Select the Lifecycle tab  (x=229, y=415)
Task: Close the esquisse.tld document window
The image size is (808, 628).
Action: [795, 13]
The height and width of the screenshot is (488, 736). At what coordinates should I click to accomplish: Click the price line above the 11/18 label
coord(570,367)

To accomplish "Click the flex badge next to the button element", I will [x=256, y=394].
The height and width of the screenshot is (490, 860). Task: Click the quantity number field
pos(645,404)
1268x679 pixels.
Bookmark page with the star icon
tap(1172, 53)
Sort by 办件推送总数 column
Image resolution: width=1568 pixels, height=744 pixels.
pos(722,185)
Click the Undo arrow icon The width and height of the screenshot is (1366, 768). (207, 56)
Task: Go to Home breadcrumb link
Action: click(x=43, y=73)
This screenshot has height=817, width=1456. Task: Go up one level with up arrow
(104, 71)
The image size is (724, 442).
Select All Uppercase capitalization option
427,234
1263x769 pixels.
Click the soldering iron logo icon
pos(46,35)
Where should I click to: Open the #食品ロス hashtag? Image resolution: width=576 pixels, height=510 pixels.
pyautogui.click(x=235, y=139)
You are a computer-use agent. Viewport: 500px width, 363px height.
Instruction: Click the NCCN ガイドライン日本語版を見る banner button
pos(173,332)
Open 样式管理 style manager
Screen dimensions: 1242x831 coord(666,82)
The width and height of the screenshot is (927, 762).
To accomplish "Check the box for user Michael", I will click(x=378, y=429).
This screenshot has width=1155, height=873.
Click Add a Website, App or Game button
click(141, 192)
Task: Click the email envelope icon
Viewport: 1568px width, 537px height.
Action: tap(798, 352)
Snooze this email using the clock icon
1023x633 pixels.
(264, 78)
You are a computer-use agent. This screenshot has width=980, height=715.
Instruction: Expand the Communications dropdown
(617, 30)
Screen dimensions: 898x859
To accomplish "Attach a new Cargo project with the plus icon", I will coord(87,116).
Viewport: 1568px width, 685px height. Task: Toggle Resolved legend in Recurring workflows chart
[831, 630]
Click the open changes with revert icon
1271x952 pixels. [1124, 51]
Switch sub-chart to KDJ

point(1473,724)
■ ■ ■ ■ ■
* [TASK INSTRUCTIONS]:
Set down, word for word, every line from the line that holds "Viewport: 1568px width, 685px" to the end of the entries above, including both ends.

* [OUTPUT FOR THIS TASK]:
Viewport: 1568px width, 685px height. Task: Toggle Resolved legend in Recurring workflows chart
[831, 630]
Click the open changes with revert icon
1271x952 pixels. [1124, 51]
Switch sub-chart to KDJ

point(1473,724)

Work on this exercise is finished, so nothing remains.